(Supplied records):

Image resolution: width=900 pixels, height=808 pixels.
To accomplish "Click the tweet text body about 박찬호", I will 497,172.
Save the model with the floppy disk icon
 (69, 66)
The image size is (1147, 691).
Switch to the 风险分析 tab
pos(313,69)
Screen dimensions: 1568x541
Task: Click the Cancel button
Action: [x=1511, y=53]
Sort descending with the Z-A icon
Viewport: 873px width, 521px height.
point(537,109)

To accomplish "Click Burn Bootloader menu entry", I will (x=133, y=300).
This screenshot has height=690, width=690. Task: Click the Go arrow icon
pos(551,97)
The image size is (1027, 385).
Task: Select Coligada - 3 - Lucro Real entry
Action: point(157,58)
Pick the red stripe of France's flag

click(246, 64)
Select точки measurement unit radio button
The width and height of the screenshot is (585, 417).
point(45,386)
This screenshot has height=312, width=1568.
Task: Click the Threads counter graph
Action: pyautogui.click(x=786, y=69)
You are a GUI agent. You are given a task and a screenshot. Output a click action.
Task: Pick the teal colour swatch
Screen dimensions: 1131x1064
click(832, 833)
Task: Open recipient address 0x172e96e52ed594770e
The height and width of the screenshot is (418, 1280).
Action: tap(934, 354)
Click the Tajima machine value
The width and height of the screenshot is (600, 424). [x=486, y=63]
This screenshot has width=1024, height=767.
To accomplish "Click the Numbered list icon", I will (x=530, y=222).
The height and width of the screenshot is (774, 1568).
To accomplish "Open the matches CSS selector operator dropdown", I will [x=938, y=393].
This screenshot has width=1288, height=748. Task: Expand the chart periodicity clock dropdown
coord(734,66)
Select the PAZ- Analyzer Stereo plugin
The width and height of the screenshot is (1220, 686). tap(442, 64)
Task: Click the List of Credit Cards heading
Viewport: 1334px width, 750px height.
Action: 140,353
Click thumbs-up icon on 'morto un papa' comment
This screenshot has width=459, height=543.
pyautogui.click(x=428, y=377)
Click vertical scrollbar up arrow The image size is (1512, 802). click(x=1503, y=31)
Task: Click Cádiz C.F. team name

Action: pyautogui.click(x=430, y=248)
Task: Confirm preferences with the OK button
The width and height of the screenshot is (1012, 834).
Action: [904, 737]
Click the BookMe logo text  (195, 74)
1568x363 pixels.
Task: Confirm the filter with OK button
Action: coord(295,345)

(Exercise details): For this exercise, reproduce exactly each line from the one containing "The height and width of the screenshot is (418, 1280)." through the last line of the data, and no others.

(Solved problem):
The height and width of the screenshot is (418, 1280).
Action: tap(934, 354)
Click the Tajima machine value
The width and height of the screenshot is (600, 424). [x=486, y=63]
This screenshot has width=1024, height=767.
To accomplish "Click the Numbered list icon", I will (x=530, y=222).
The height and width of the screenshot is (774, 1568).
To accomplish "Open the matches CSS selector operator dropdown", I will [x=938, y=393].
This screenshot has width=1288, height=748. Task: Expand the chart periodicity clock dropdown
coord(734,66)
Select the PAZ- Analyzer Stereo plugin
The width and height of the screenshot is (1220, 686). tap(442, 64)
Task: Click the List of Credit Cards heading
Viewport: 1334px width, 750px height.
Action: 140,353
Click thumbs-up icon on 'morto un papa' comment
This screenshot has width=459, height=543.
pyautogui.click(x=428, y=377)
Click vertical scrollbar up arrow The image size is (1512, 802). click(x=1503, y=31)
Task: Click Cádiz C.F. team name

Action: pyautogui.click(x=430, y=248)
Task: Confirm preferences with the OK button
The width and height of the screenshot is (1012, 834).
Action: [904, 737]
Click the BookMe logo text  (195, 74)
1568x363 pixels.
Task: Confirm the filter with OK button
Action: coord(295,345)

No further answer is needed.